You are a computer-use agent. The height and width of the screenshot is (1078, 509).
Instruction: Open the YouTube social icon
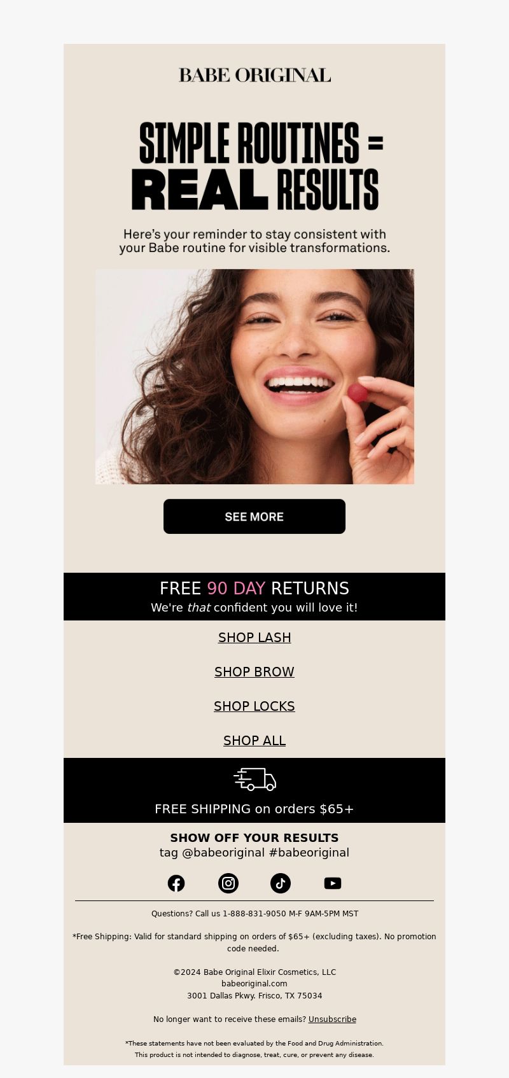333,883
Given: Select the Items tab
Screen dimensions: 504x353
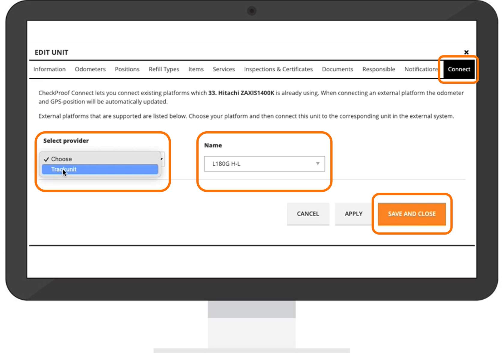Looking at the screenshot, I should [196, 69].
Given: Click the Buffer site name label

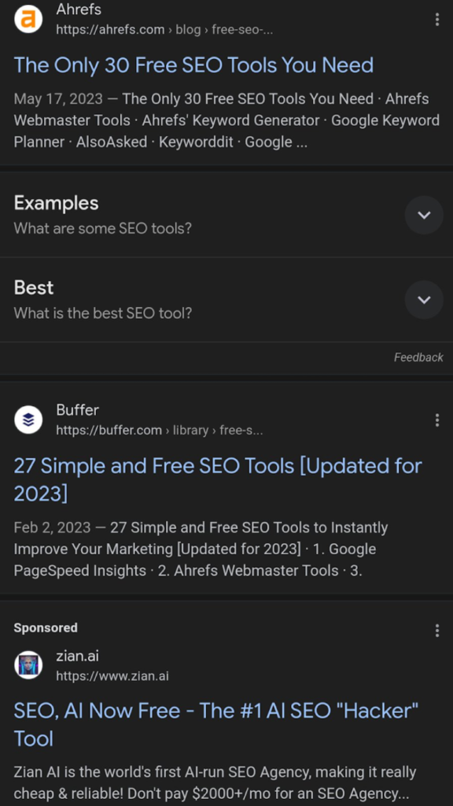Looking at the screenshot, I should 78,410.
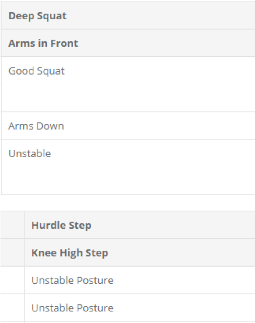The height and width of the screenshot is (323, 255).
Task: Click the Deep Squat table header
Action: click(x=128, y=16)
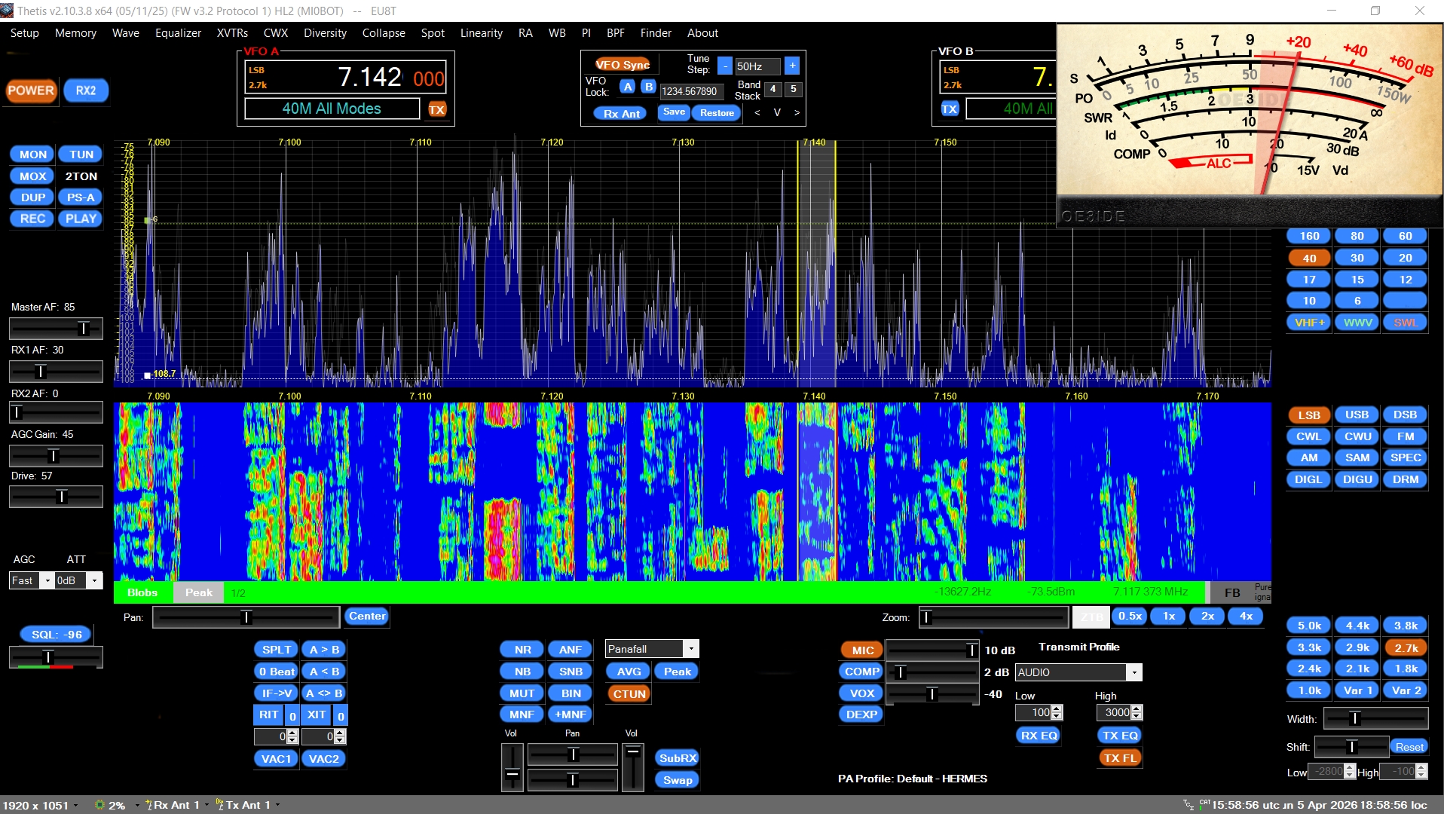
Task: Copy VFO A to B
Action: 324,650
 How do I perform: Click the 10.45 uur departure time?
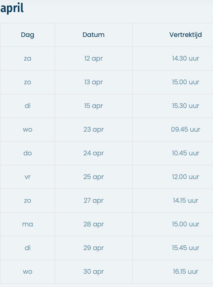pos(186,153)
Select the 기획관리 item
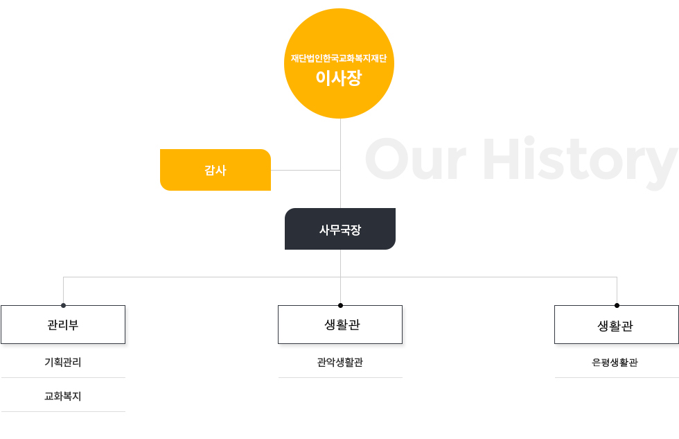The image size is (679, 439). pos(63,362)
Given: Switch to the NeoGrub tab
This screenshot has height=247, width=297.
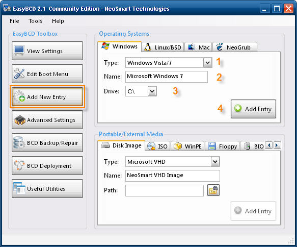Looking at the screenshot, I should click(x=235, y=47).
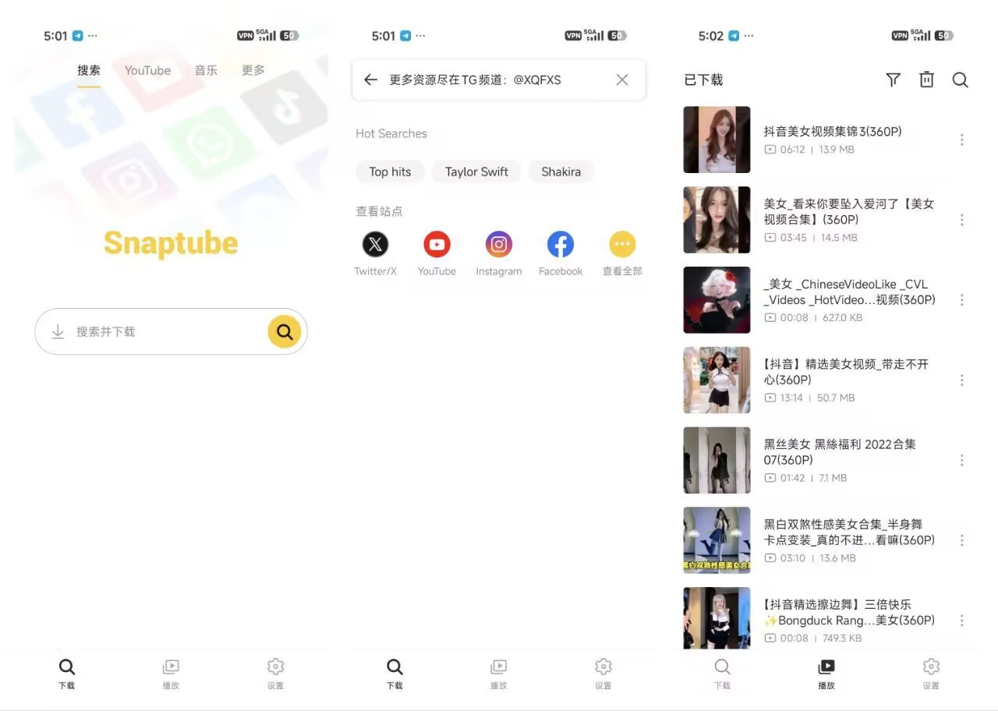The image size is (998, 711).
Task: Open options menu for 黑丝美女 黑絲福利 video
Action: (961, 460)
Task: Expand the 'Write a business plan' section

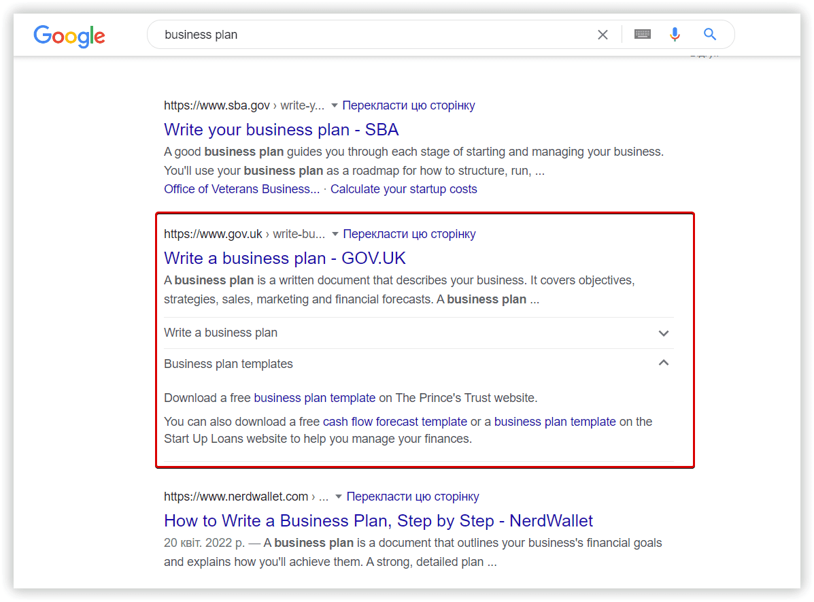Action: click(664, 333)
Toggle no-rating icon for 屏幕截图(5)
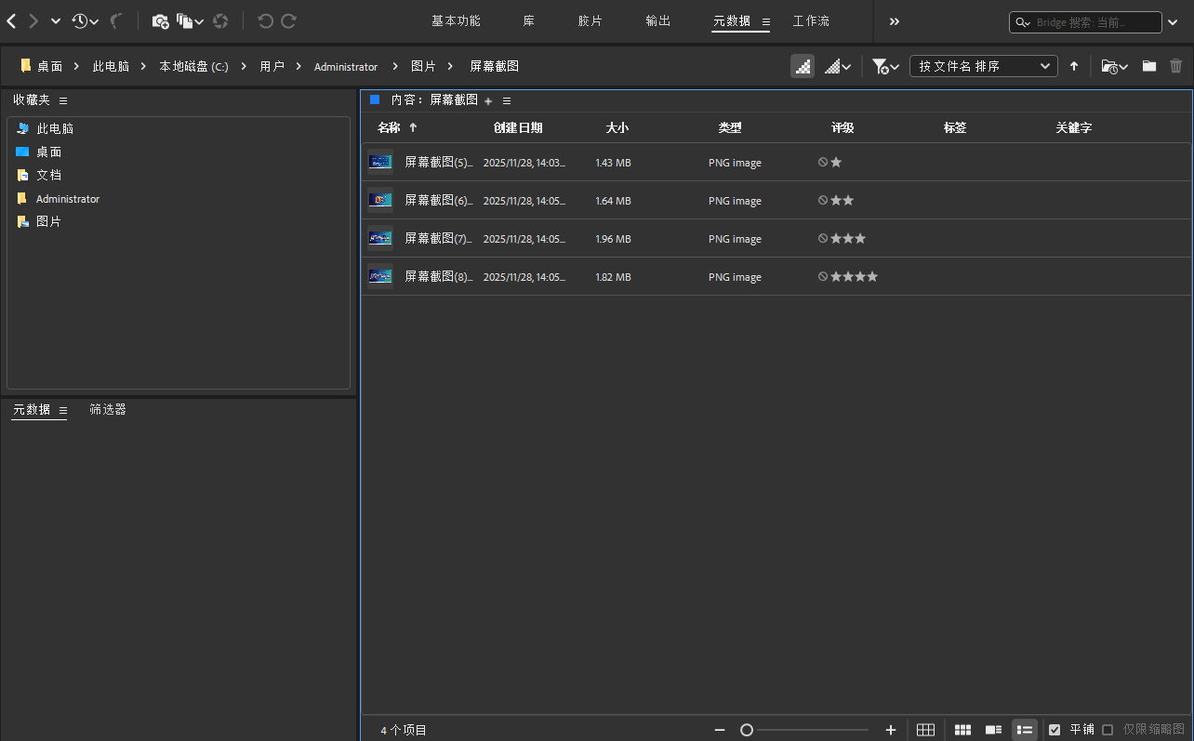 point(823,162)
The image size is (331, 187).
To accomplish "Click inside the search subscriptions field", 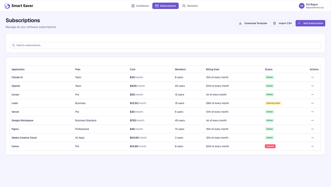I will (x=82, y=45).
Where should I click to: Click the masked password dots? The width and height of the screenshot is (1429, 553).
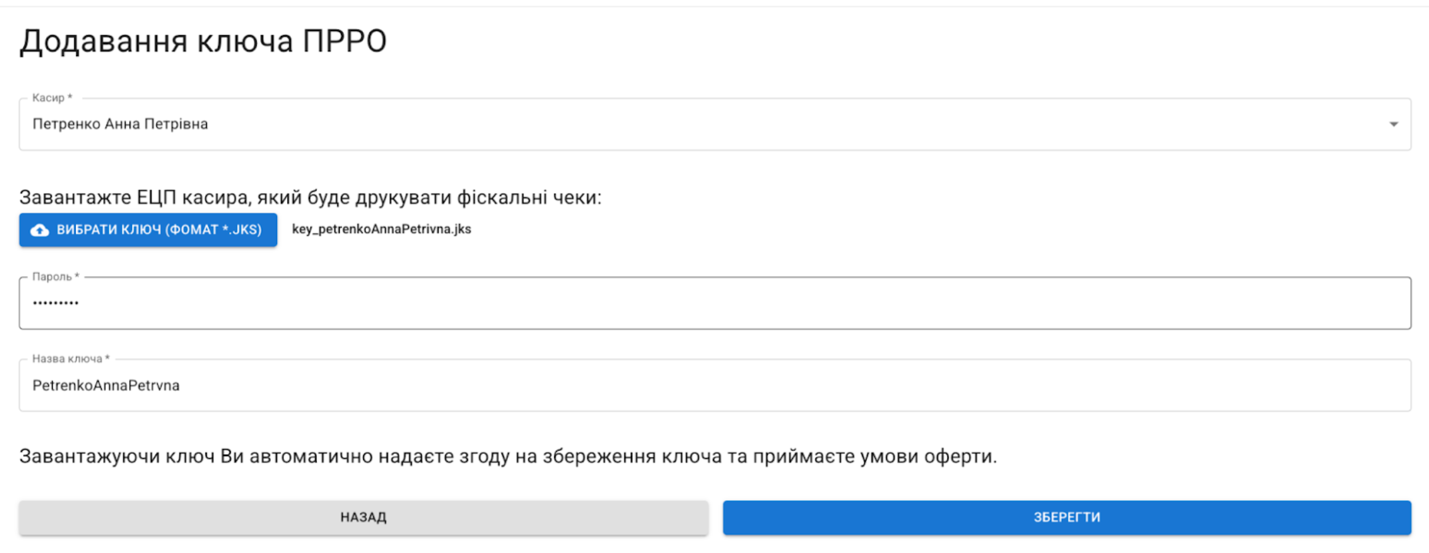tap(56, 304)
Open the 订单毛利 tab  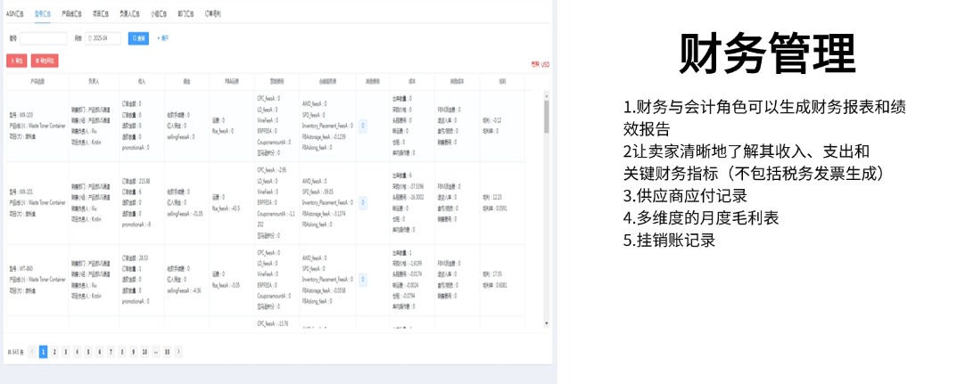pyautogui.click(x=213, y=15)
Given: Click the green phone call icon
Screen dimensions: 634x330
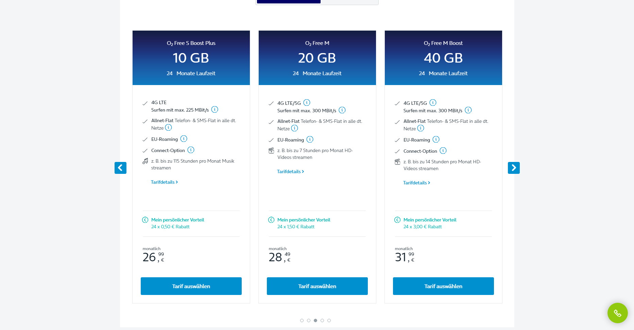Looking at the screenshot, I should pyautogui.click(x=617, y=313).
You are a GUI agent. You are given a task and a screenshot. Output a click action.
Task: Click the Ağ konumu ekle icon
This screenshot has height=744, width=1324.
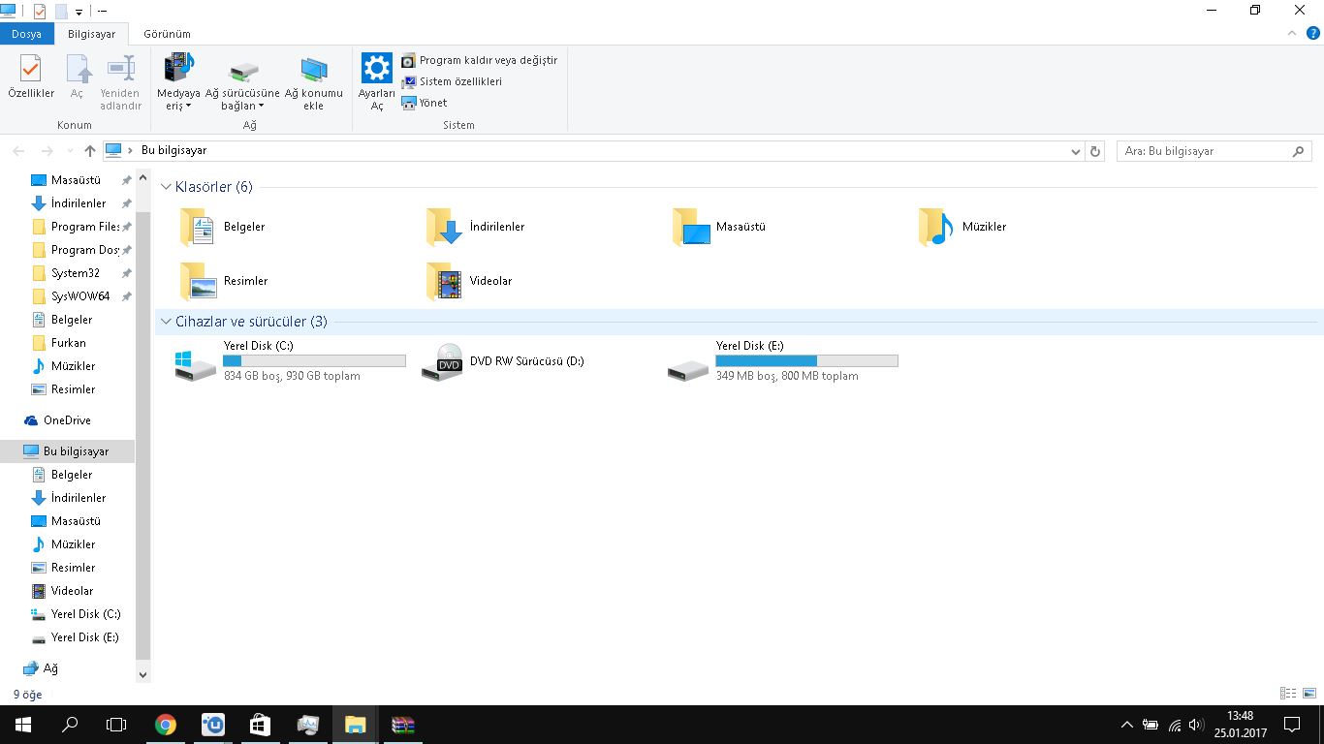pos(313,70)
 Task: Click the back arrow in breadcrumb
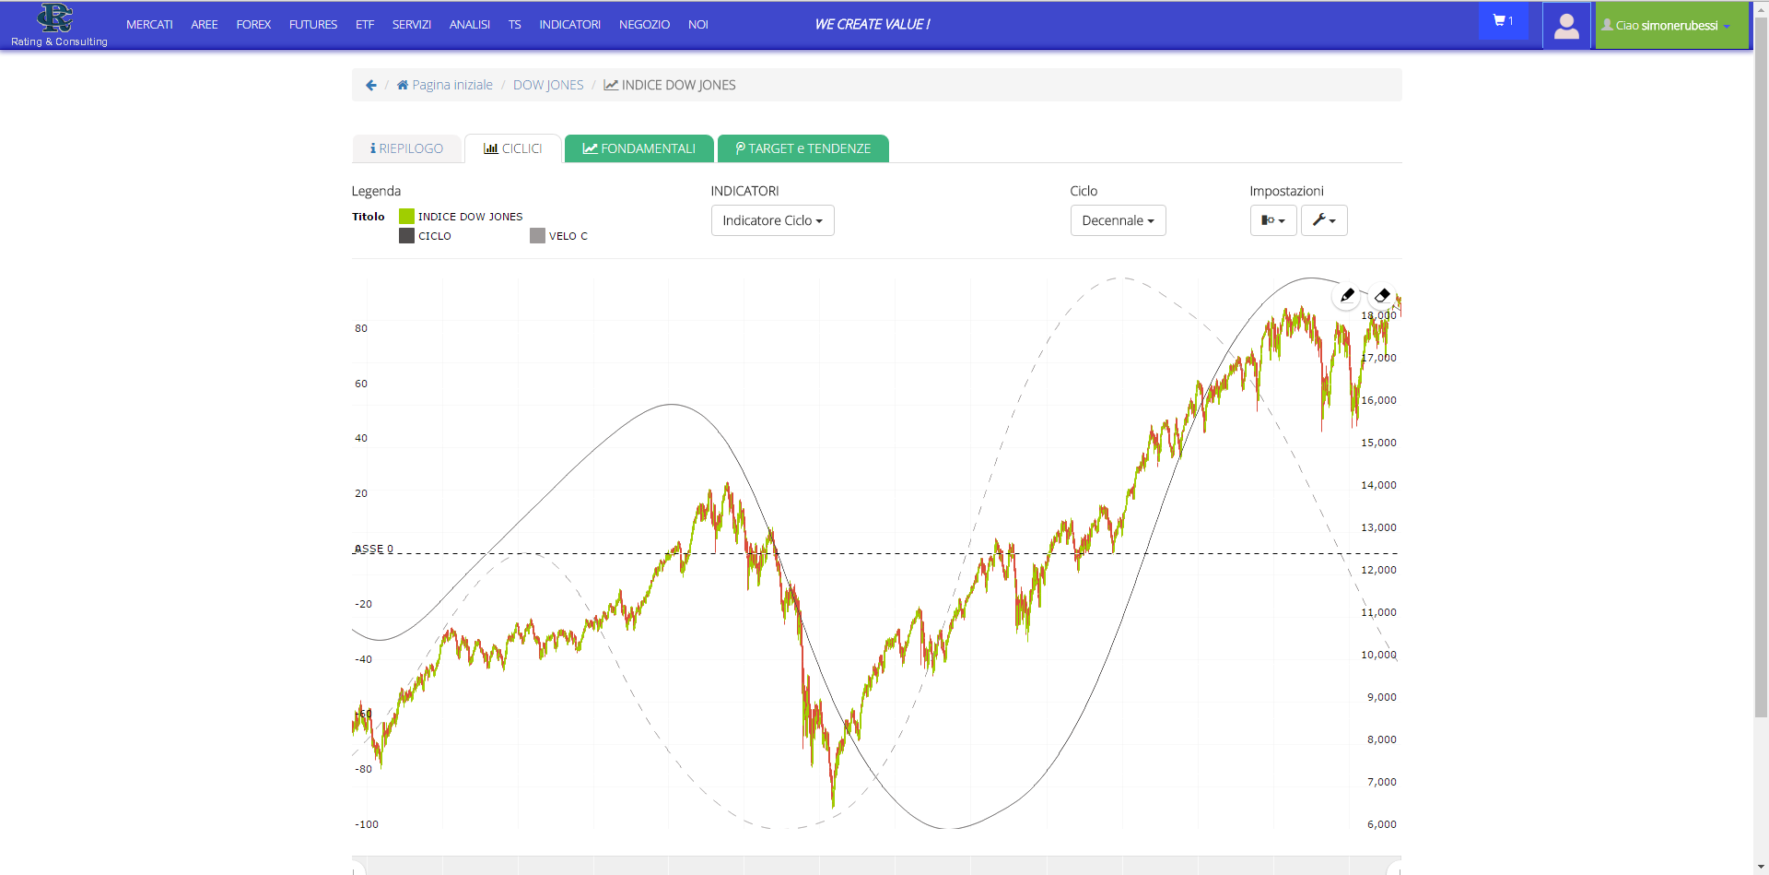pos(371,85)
==========
Work to be completed
All lines containing "agent" in the material above should appear in your reply, copied exactly.

Solved problem
You are a computer-use agent. The height and width of the screenshot is (1078, 509).
You are a GUI agent. You are given a task and a screenshot. Output a click action.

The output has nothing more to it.